Instruction: Copy everything from the start of the records down to the line containing "(x=213, y=66)", swapping "Inbox" for "Outbox" and leaving the rest unchanged.

Data entries:
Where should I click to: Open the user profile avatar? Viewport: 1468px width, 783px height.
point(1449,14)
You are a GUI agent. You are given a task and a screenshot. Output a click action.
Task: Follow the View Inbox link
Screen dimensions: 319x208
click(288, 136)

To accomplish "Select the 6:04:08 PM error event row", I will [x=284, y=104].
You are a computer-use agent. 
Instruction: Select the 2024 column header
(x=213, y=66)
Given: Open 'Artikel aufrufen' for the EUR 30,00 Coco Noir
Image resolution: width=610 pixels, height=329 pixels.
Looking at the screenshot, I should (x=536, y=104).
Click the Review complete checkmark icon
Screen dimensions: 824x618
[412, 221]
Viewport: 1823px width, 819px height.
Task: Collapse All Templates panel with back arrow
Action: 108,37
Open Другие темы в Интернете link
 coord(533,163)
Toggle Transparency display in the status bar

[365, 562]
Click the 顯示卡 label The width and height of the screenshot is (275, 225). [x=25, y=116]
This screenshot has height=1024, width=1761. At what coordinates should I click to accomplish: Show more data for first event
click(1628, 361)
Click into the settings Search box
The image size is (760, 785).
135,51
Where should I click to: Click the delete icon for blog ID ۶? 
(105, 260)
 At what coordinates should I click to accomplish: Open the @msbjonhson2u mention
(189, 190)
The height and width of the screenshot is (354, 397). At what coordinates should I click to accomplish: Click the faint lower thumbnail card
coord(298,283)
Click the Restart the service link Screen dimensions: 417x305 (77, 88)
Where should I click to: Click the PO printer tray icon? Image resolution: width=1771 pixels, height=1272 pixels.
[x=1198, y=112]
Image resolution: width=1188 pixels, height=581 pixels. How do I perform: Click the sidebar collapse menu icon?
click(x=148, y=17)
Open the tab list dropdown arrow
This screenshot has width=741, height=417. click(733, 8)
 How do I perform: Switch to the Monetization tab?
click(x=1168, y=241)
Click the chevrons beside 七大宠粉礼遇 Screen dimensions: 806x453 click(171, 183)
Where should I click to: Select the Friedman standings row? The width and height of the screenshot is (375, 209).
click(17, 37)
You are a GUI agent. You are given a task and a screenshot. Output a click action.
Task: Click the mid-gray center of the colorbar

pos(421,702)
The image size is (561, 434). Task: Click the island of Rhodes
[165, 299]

Complete answer:
Where should I click to: Open the user profile avatar? Viewport: 1468px width, 783px height.
point(1449,14)
You are a GUI agent. You are given a task and a screenshot. Output a click action.
Task: Follow the View Outbox link
Screen dimensions: 319x208
click(288, 136)

To accomplish "Select the 6:04:08 PM error event row", I will [x=284, y=104].
You are a computer-use agent. 
Instruction: Select the 2024 column header
(x=213, y=66)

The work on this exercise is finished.